__GIVEN EXERCISE__.
Please reproduce every one of the following lines word for word.

__RECORDS SHOWN__.

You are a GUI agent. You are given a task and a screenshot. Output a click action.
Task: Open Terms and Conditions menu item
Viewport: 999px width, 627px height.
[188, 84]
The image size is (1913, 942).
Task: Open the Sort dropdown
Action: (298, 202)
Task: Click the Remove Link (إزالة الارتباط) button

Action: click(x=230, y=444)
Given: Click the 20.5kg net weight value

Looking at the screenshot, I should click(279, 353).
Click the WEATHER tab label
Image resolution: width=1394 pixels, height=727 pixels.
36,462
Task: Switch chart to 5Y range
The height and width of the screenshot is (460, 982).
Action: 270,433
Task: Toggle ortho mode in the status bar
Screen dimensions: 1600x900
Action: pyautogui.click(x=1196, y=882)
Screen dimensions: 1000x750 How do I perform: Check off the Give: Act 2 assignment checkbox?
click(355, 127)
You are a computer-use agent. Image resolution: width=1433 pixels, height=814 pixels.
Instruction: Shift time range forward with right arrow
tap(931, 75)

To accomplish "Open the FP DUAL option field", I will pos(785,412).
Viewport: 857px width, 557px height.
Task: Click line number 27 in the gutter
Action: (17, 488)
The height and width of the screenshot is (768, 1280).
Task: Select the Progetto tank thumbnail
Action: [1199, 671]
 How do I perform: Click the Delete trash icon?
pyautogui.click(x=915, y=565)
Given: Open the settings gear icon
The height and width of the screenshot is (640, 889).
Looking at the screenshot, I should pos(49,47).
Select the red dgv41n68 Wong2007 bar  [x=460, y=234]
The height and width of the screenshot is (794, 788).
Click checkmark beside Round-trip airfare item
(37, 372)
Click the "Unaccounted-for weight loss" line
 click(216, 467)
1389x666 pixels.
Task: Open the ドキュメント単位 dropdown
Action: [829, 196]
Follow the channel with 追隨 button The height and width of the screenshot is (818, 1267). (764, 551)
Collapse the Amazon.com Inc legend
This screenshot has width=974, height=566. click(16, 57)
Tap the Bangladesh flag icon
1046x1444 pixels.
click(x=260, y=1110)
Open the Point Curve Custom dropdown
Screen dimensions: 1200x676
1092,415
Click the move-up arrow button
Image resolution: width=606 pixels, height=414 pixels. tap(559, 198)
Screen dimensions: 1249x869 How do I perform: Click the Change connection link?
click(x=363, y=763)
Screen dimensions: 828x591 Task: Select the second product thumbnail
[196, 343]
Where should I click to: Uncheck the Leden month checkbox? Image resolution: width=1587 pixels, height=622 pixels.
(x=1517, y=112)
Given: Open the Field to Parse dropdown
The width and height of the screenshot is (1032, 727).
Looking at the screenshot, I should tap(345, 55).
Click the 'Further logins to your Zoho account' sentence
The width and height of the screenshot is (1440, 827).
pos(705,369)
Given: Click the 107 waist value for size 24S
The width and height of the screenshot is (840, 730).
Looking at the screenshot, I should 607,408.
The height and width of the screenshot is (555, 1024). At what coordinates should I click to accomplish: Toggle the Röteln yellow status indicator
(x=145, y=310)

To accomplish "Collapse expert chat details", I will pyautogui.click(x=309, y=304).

__PROBLEM SOLUTION__.
You are a GUI agent. You are given a task and a screenshot. Output a click action.
Task: Open Terms and Conditions menu item
Viewport: 999px width, 627px height.
[188, 84]
The image size is (1913, 942).
Task: Open the Sort dropdown
Action: (298, 202)
Task: Click the Remove Link (إزالة الارتباط) button

Action: click(x=230, y=444)
Given: Click the 20.5kg net weight value

Looking at the screenshot, I should click(279, 353).
Click the WEATHER tab label
Image resolution: width=1394 pixels, height=727 pixels.
36,462
Task: Switch chart to 5Y range
The height and width of the screenshot is (460, 982).
Action: 270,433
Task: Toggle ortho mode in the status bar
Screen dimensions: 1600x900
Action: pyautogui.click(x=1196, y=882)
Screen dimensions: 1000x750 How do I perform: Check off the Give: Act 2 assignment checkbox?
click(355, 127)
You are a computer-use agent. Image resolution: width=1433 pixels, height=814 pixels.
Instruction: Shift time range forward with right arrow
tap(931, 75)

To accomplish "Open the FP DUAL option field", I will pos(785,412).
Viewport: 857px width, 557px height.
Task: Click line number 27 in the gutter
Action: (17, 488)
The height and width of the screenshot is (768, 1280).
Task: Select the Progetto tank thumbnail
Action: [1199, 671]
 How do I perform: Click the Delete trash icon?
pyautogui.click(x=915, y=565)
Given: Open the settings gear icon
The height and width of the screenshot is (640, 889).
Looking at the screenshot, I should pos(49,47).
Select the red dgv41n68 Wong2007 bar  [x=460, y=234]
The height and width of the screenshot is (794, 788).
Click checkmark beside Round-trip airfare item
(37, 372)
Click the "Unaccounted-for weight loss" line
 click(216, 467)
1389x666 pixels.
Task: Open the ドキュメント単位 dropdown
Action: [829, 196]
Follow the channel with 追隨 button The height and width of the screenshot is (818, 1267). (764, 551)
Collapse the Amazon.com Inc legend
This screenshot has width=974, height=566. click(16, 57)
Tap the Bangladesh flag icon
1046x1444 pixels.
click(x=260, y=1110)
Open the Point Curve Custom dropdown
Screen dimensions: 1200x676
1092,415
Click the move-up arrow button
Image resolution: width=606 pixels, height=414 pixels. tap(559, 198)
Screen dimensions: 1249x869 How do I perform: Click the Change connection link?
click(x=363, y=763)
Screen dimensions: 828x591 Task: Select the second product thumbnail
[196, 343]
Where should I click to: Uncheck the Leden month checkbox? Image resolution: width=1587 pixels, height=622 pixels.
(x=1517, y=112)
Given: Open the Field to Parse dropdown
The width and height of the screenshot is (1032, 727).
Looking at the screenshot, I should tap(345, 55).
Click the 'Further logins to your Zoho account' sentence
The width and height of the screenshot is (1440, 827).
pos(705,369)
Given: Click the 107 waist value for size 24S
The width and height of the screenshot is (840, 730).
Looking at the screenshot, I should 607,408.
The height and width of the screenshot is (555, 1024). At what coordinates should I click to accomplish: Toggle the Röteln yellow status indicator
(x=145, y=310)

To accomplish "Collapse expert chat details", I will pyautogui.click(x=309, y=304).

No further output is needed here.